McAuliffe, Jody 1954-
McAULIFFE, Jody 1954-
Born 1954; married Frank Lentricchia (a professor and critic). Education: Attended Middlebury College Russian School and Pushkin Institute (Moscow, Russia); Northwestern University, B.S. (with highest distinction), 1976; Yale University, M.F.A., 1980.
Office—Duke University, 208C Branson Building, Durham, NC 27708. E-mail—[email protected]
Writer, director and critic. Duke University, Durham, NC, associate professor. Director of more than seventy plays, including The Mystery of Attraction, Somewhere in the Pacific, Otherwise Engaged and the Road to Mecca, and Mao II. Producer and director of film My Man Ray. National Endowment for the Arts directing fellow at Mark Taper Forum, Los Angeles CA.
American Society for Theatrical Research, Society of Stage Directors and Choreographers, Association of Literary Scholars and Critics, Modern Language Association.
Illinois State Scholar, 1972; Certificate of Merit, National Merit Scholarship Program, 1972; Excellence in Theater Award, Northwestern University, 1976; Certificate of Achievement, North Carolina International Film and Video Festival, 1991; Distinguished Teaching Award, Trinity College of Duke University, 1994-95; Provost's Common Fund, 2000.
(Editor) Plays, Movies, and Critics, Duke University Press (Durham, NC), 1993.
(With husband, Frank Lentricchia) Crimes of Art and Terror, University of Chicago Press (Chicago, IL), 2003.
Adapted My Man Ray and Don DeLillo's Mao II for film and stage production, respectively. Contributor to books, including Dissent from the Homeland: Essays after 9/11, 2003; and The New Trial, by Peter Weiss. Contributor to periodicals, including Southwest Review and Literary Imagination. Guest editor of South Atlantic Quarterly.

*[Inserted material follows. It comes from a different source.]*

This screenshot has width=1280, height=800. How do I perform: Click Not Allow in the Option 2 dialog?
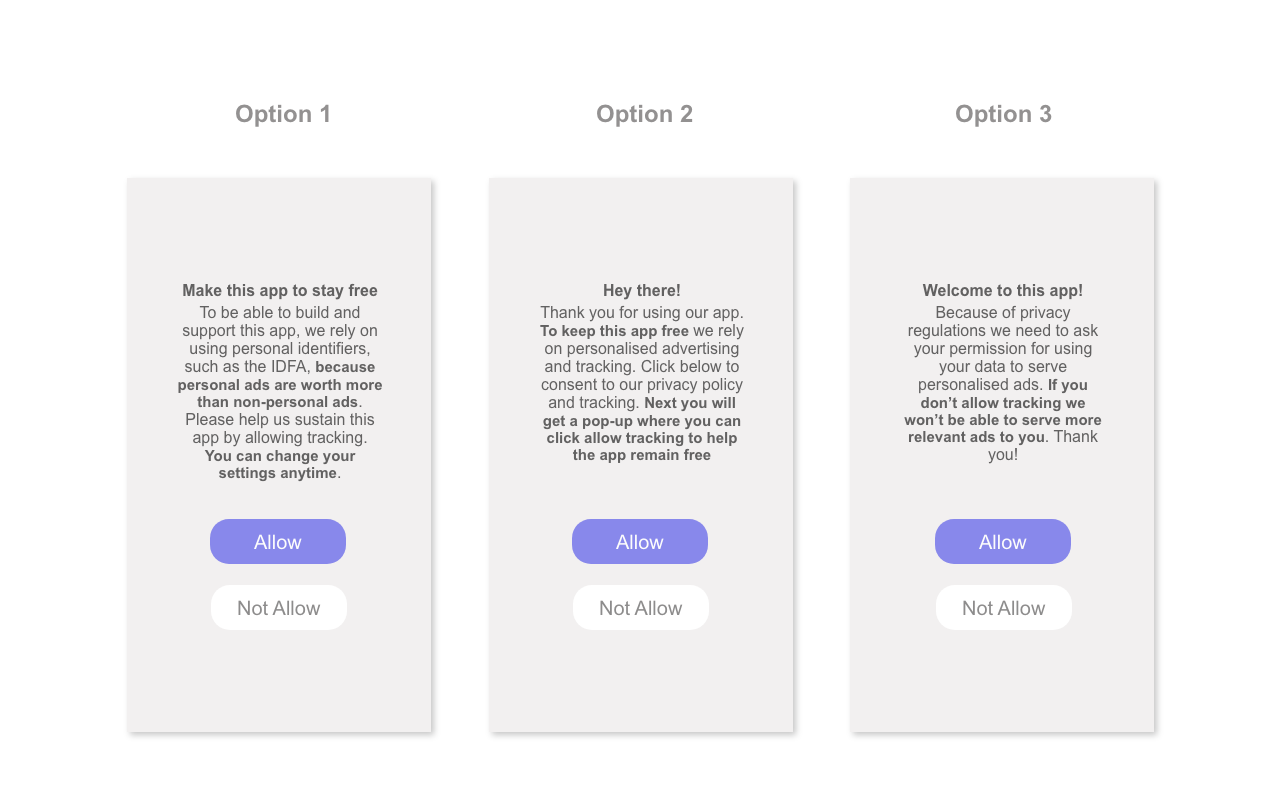pos(640,607)
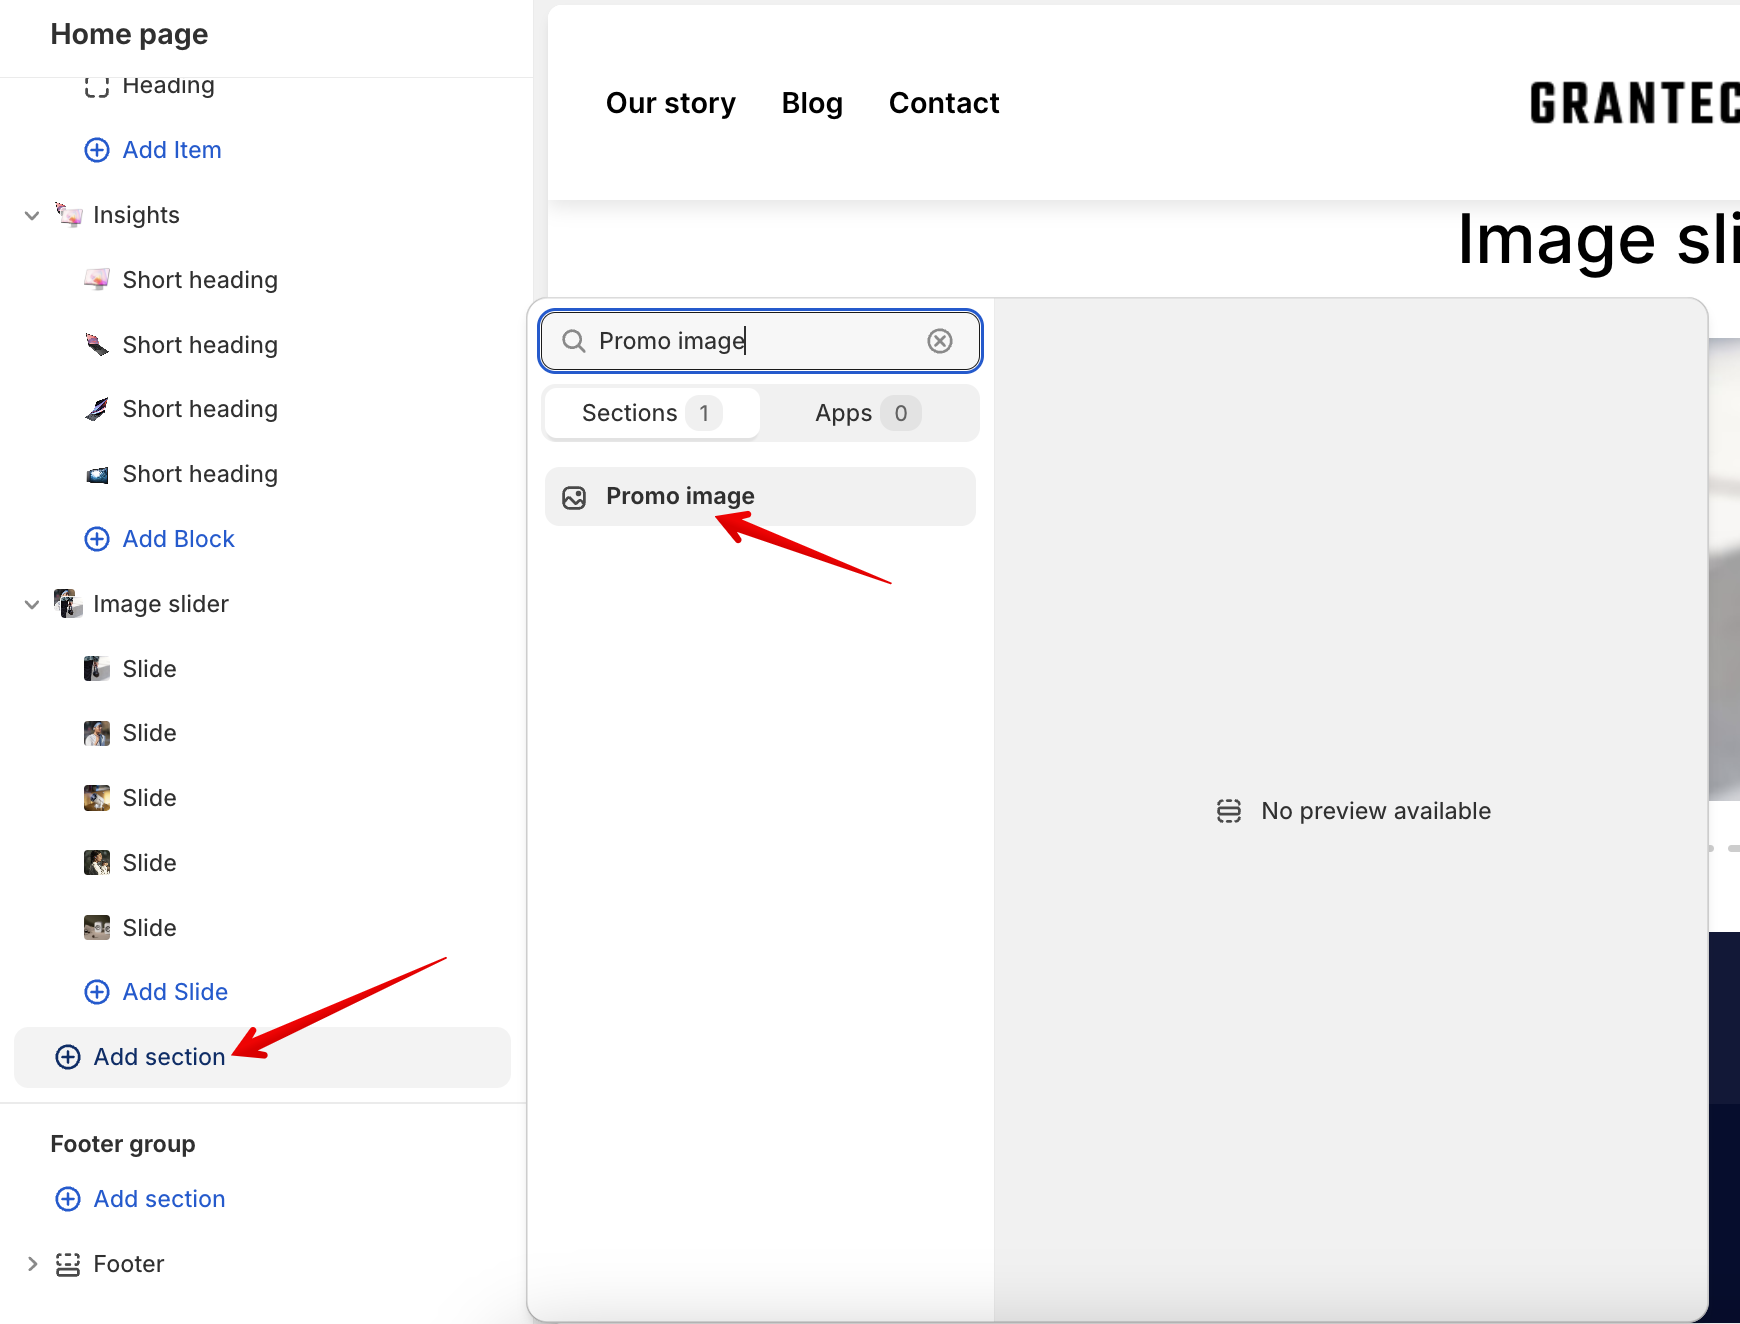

Jody McAuliffe, a professor at Duke University, has directed many modern plays nationally and regionally. McAuliffe also specializes in literary and cultural criticism and is the editor of Plays, Movies, and Critics. Her short fiction and critical essays have appeared in numerous academic journals and magazines.
Crimes of Art and Terror is a book McAuliffe cowrote with her husband Frank Lentricchia, also a professor at Duke University. The book grew from an idea the couple conceived following the events of September 11, 2001. At that time, the statement by German composer Karlheinz Stockhausen, who called the terrorist attack "the greatest work of art that is possible in the whole cosmos," caused a lot of anger. In an interview with the University of Chicago Press Web site, McAuliffe and Lentricchia stated that, inspired by Stockhausen's "plain envy of the ability of the 9/11 terrorists to capture and reshape consciousness," they conceptualized their first chapter on the "disturbing adjacency of literary activity with violence and even political terror."
The book explores the idea that there is a connection between art and terrorism that most people prefer to ignore. Lentricchia and McAuliffe maintain that terrorists can be placed in a tradition that philosophically and artistically dates back to the Romantic movement, which promoted a literature that was shocking and transgressive. Rather than arguing their thesis, the authors present quotations from artists, interweaving them with the voices of terrorists. For example, they include an imagined dialogue between the eighteenth-century German playwright Heinrich von Kleist and 9/11 terrorist Mohammed Atta. Reviewer Josie Appleto commented in the Times Literary Supplement: "The authors' experimental approach to the question is refreshing and engaging, but it can also be somewhat evasive." Appleto also noted that authors' "pseudo-literary style of presentation puts them at a certain distance from their words, and allows contradictions to flourish." A critic for Publishers Weekly found that "the book's accessible combination of conceptual daring and moral seriousness places it well above the common run of lit crit."
BIOGRAPHICAL AND CRITICAL SOURCES:
Library Journal, November 1, 2003, Aparna Zambare, review of Crimes of Art and Terror, p. 83.
Los Angeles Times, November 5, 1985, Dan Sullivan, "Morality Plays Askew at 'In The Works '85 Fest,'" p. 1; July 3, 1991, T. H. McCulloh, "Stage Review 'Accelerando': Love at Two Speeds," p. 13.
Publishers Weekly, October 27, 2003, review of Crimes of Art and Terror, p. 57.
Times Literary Supplement, January 16, 2004, Josie Appleto, review of Crimes of Art and Terror.